What States Are Doing on the Border Crisis
Before Friday night’s DACA-gutting immigration bill was passed in the House, rookie Majority Whip, Steve Scalise (R-La.) had been getting pounced on by the liberal media for his “inability” to push wavering House Republicans into getting something out the door before the recess-break. Ever since the Gang of Eight’s amnesty bill was introduced last year, the media has claimed that it’s Republican intransigence that is obstructing immigration and border security “reform.”
Whether true or not, it’s important to point out that this has never been the case for our conservative representatives at the state and local-level. In 2007 alone they introduced over 1,500 immigration bills in state assemblies across the nation with 240 being enacted into law. They’ve been just as busy since, probably because they’ve had to. The problems from decades of open-borders faced by state and local governments are getting ever closer to crisis-proportions. Given that Friday’s much improved bill will surely not survive the Senate’s or Obama’s chopping block, it may be time to reassess what our representatives at the state-level can and have been doing to deliver true patriotic immigration reform.
In a newly published book of academic essays about state-level immigration regulation, Strange Neighbors, immigration law guru Kris Kobach declares that “every state is a border state now.” Indeed, immigration-induced problems are the “new normal” for most state governments which will be compounded by a perennially underperforming national economy and budget-busting pension and welfare obligations. Drawing on Milton Friedman’s statement that “you can’t have free immigration and a welfare state,” Kobach reminds us that “[a] massive influx of individuals who either pay very little in income taxes or evade income taxes entirely, but consume public services at a relatively high rate, is costly for any receiving state.” This is clearly seen in the predominately Democrat-run “sanctuary cities,” which have some of the most unstable governments in the nation.
Despite the flurry of state and local bills over the past few years, states have been restrained from regulating immigration where it really hurts: education costs. It’s now estimated that around 50 percent of the increase in the national school-age population going forward will come from illegal aliens. But in the landmark 1982 decision of Plyer v. Doe, statutes denying free education for illegal alien children were deemed unconstitutional by a bare majority of the Supreme Court. In a display of ignorance startling even for liberals, then-Chief Justice William Brennan wrote for the court that “few if any illegal immigrants come to this country… in order to avail themselves of a free education.” On the contrary, says John Eastman, constitutional lawyer and fellow contributor to Strange Neighbors, a free top-notch education is “one of the three great magnets” for illegal aliens to come across our border – the others being employment and birthright citizenship.

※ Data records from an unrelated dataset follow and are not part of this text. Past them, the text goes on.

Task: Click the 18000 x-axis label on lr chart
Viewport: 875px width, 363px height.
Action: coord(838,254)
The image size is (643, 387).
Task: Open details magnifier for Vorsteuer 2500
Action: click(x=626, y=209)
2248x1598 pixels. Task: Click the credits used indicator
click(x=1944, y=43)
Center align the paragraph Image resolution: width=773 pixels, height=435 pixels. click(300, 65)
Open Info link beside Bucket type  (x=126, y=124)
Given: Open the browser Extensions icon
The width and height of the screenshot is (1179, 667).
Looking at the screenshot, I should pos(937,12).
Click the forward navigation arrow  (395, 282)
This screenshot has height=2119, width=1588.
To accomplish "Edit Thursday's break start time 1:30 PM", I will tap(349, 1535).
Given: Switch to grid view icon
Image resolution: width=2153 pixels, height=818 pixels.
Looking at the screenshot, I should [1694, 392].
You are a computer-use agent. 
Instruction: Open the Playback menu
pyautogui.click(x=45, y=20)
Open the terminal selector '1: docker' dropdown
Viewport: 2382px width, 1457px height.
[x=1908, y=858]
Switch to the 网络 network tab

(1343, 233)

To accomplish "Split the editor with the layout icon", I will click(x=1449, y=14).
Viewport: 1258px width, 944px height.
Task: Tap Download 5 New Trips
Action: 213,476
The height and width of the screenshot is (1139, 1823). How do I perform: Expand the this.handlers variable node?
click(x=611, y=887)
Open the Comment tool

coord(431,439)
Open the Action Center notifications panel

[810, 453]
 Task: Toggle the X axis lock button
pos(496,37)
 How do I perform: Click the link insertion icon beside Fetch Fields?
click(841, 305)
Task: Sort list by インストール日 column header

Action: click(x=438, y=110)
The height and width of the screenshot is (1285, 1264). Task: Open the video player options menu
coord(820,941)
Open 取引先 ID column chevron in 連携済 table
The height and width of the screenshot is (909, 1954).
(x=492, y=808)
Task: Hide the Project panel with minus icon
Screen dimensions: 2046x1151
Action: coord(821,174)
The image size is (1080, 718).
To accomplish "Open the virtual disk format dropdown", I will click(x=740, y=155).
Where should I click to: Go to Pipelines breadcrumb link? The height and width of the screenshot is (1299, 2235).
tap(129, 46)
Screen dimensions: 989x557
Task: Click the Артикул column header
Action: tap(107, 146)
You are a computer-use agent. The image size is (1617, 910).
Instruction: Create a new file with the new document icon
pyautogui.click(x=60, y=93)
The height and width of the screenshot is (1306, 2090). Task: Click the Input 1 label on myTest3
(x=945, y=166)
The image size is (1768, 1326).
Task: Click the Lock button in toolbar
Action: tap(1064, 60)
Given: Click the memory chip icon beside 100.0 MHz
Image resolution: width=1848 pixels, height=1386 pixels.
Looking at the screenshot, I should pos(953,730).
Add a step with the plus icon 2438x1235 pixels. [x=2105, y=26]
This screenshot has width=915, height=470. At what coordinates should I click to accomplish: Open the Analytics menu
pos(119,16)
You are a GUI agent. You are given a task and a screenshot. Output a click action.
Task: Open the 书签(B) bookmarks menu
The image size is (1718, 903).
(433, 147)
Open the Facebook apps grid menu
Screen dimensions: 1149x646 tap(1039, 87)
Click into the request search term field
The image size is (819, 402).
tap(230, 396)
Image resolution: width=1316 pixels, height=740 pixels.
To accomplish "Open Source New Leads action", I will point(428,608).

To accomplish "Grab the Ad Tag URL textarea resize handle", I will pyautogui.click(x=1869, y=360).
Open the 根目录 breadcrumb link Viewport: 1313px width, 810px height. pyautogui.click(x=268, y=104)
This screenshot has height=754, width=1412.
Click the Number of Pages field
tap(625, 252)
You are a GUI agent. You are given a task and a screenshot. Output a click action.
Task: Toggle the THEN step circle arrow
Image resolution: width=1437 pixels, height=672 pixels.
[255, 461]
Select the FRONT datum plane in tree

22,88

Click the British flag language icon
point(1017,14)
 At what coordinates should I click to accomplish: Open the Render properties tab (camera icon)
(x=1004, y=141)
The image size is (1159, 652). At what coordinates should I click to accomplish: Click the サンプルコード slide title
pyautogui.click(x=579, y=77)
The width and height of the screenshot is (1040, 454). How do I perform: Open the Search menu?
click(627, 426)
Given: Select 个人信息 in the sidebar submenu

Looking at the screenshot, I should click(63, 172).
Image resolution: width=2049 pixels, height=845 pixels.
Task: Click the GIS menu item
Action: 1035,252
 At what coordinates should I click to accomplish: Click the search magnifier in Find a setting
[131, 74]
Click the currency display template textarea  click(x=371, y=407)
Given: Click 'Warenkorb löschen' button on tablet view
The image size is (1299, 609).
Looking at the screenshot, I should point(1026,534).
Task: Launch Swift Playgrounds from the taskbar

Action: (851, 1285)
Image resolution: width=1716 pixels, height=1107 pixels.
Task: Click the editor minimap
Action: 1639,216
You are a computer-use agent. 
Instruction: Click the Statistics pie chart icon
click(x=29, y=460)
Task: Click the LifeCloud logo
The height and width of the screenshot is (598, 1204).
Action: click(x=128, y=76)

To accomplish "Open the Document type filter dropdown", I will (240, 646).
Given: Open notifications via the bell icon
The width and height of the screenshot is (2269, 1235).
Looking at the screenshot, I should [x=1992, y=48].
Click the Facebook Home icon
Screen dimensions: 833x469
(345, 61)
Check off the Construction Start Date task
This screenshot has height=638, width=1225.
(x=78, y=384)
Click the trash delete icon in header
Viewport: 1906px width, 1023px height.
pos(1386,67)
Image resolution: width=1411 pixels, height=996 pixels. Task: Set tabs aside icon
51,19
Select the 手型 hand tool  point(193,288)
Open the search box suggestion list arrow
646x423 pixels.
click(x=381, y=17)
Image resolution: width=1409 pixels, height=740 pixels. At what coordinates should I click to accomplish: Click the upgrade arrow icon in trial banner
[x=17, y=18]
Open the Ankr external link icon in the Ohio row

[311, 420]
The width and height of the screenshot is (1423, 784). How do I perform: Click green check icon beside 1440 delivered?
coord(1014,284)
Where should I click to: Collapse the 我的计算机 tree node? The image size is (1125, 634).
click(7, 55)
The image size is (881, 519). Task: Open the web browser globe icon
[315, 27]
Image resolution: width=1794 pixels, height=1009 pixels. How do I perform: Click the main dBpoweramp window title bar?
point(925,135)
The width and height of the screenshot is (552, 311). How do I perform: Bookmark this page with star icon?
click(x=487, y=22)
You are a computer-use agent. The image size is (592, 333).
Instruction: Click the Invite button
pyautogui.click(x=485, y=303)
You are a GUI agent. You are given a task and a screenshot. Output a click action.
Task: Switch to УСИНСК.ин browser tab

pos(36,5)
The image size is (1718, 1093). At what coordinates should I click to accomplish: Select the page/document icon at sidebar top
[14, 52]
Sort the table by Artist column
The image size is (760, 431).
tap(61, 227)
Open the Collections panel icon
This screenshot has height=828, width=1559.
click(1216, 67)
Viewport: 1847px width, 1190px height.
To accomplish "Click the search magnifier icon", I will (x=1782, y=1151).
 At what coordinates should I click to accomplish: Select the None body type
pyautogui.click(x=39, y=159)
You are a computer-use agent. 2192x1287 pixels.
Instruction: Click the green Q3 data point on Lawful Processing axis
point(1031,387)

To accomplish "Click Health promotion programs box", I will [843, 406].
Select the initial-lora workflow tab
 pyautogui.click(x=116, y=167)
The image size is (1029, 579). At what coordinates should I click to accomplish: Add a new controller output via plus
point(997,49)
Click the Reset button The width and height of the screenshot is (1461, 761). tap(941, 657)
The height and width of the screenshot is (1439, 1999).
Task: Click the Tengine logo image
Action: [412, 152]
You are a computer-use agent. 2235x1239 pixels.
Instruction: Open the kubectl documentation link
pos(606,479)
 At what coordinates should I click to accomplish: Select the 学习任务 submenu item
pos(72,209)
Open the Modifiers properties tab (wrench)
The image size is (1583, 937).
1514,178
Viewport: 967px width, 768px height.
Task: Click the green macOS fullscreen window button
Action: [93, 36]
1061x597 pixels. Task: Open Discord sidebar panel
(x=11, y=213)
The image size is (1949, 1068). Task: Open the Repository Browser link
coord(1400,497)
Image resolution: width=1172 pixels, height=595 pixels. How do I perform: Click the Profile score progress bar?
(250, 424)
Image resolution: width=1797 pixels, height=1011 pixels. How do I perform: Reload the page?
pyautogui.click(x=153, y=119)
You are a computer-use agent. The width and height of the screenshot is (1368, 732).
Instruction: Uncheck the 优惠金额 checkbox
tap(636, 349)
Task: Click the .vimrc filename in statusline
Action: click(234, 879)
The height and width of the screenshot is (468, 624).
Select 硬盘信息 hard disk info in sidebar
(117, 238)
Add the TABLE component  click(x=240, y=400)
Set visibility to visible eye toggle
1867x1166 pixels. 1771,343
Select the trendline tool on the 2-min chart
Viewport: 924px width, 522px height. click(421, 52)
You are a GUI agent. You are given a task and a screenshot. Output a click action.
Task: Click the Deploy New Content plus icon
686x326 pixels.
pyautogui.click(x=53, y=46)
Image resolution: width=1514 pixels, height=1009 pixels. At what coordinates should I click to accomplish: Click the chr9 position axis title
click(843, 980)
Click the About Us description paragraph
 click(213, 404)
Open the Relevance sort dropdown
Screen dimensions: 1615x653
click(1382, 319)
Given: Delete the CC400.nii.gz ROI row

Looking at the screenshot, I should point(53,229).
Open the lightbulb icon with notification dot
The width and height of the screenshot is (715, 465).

According to Brennan in the Plyer decision, the statute in question (which originated from Texas) was struck down because “the record in no way supports the claim that exclusion of undocumented children is likely to improve the overall quality of education in the State.” Although there may not have been a lot of data available to counsel for Texas then, that was over 30 years ago and we now have a ton of statistics on education costs from illegal immigration. According to a 2010 report from the Federation for American Immigration Reform, the largest cost of illegal immigration to states today is, in fact, education. Just in Arizona that year alone, it cost taxpayers close to $1.5 billion. It now looks likely that what was missing for Brennan can now be met.
In 2011, Alabama attempted to build such a challenge to Plyer. It enacted a law that sought to gather information on education costs of illegal aliens and how it affected state-wide education in general. Although it sought to merely gather data, the statute was immediately challenged by treasonous lawfare groups, like the SPLC and ACLU, and implementation of the law has been delayed. But for states hoping to turn off the education magnet, Alabama’s efforts are instructive.
Since Plyer, Eastman reminds us, the Supreme Court has made some positive shifts towards states’ rights, as seen in such cases as US v. Lopez, US v. Morrison and Chamber of Commerce v. Whiting. It is hoped patriotic state legislators and attorneys general across the nation will follow Alabama and take up similar legislative initiatives. Considering our congress is compromised and our president wants the borders erased, it may be our only hope.